◆ Your instructions:
Copy the data word for word, from the line containing "You are a GUI" through the end of the data. Leave the pictures out.

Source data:
++++

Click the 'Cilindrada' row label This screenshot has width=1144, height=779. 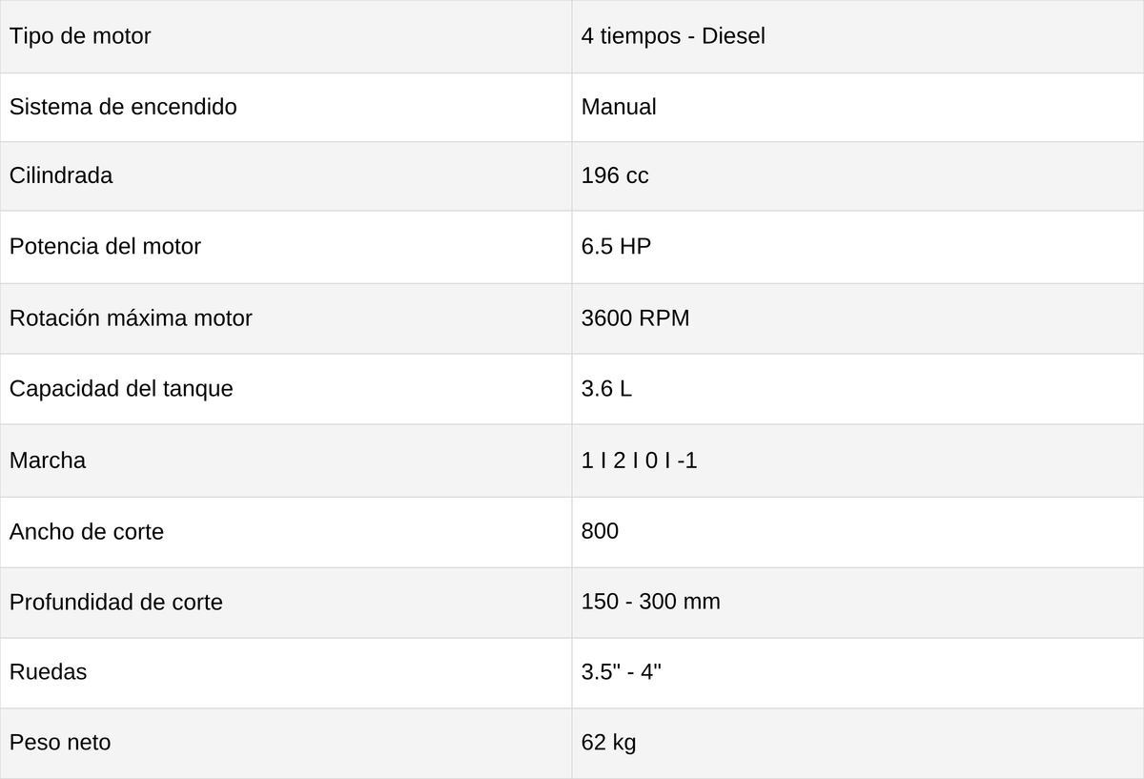pos(61,175)
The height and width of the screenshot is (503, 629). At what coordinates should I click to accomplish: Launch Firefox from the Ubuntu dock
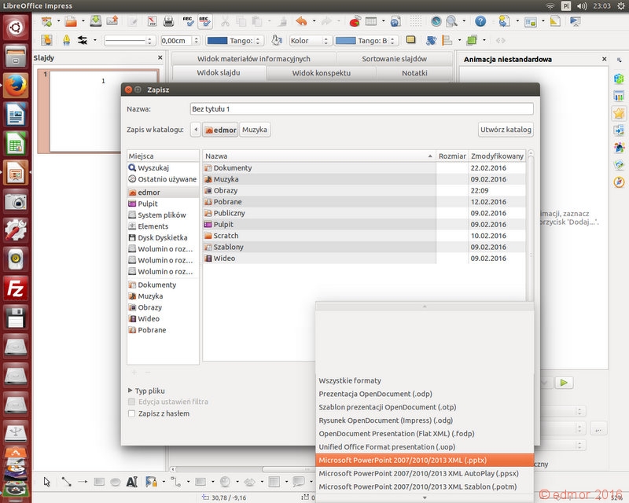16,86
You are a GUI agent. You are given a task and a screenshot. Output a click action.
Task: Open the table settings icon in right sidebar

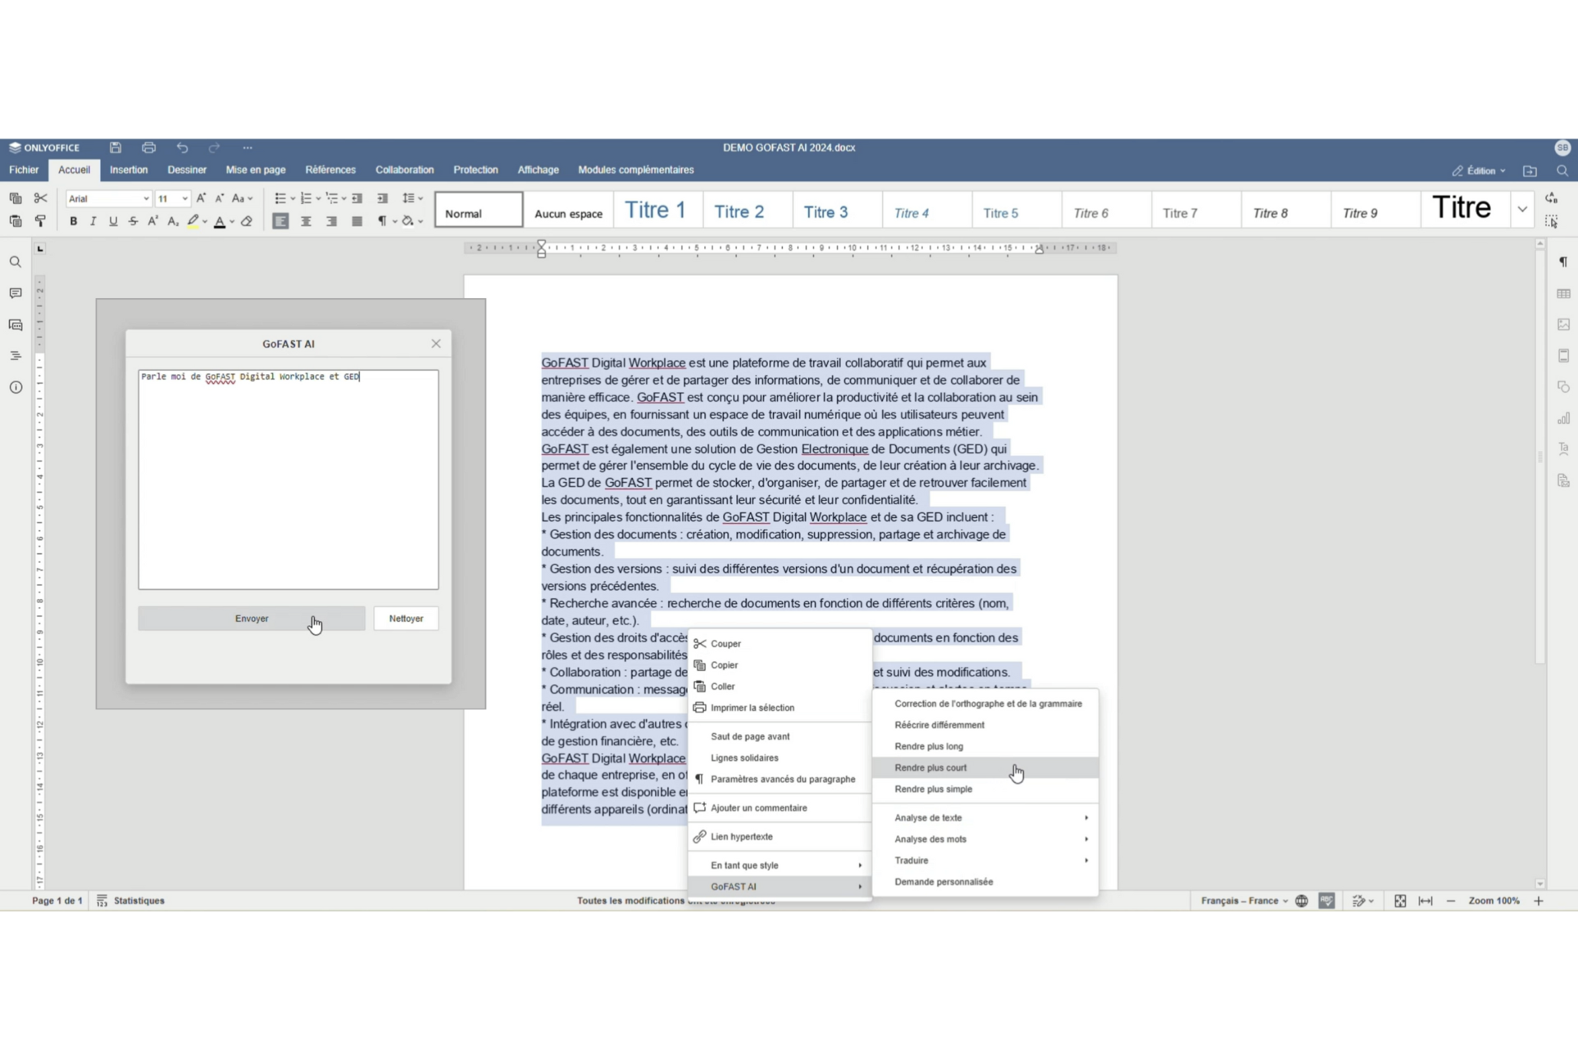[1563, 293]
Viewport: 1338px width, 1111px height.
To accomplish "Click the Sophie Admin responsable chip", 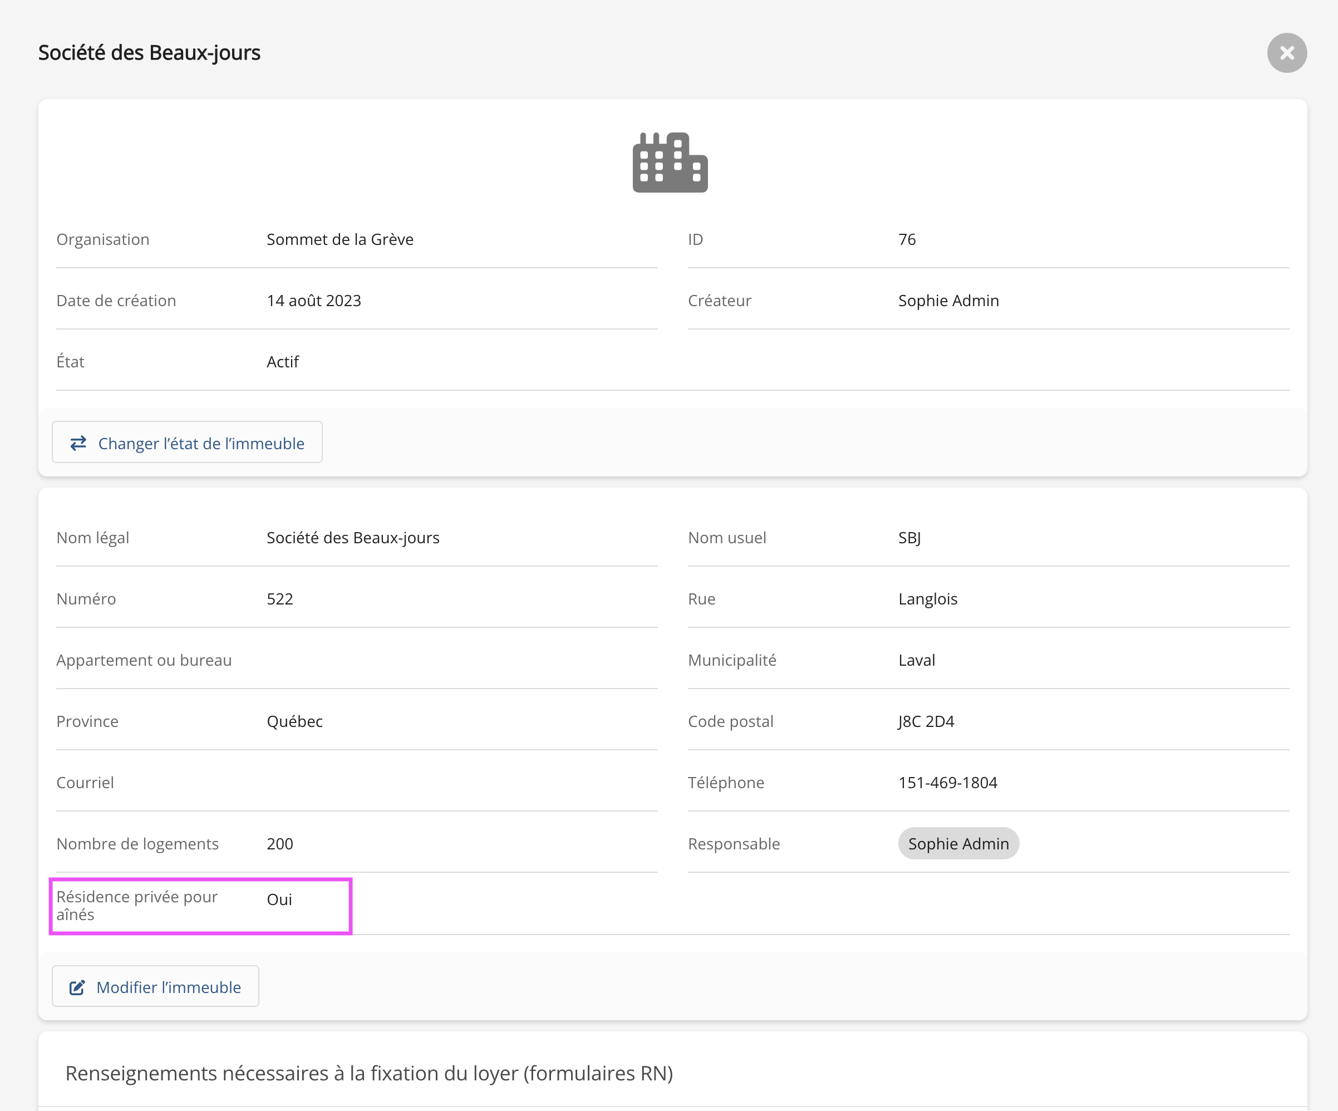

++++

◆ Solution:
You are a GUI agent. You are given a task and a screenshot. Output a click action.
Task: Open the table settings icon in right sidebar

[1563, 293]
Viewport: 1338px width, 1111px height.
To accomplish "Click the Sophie Admin responsable chip", 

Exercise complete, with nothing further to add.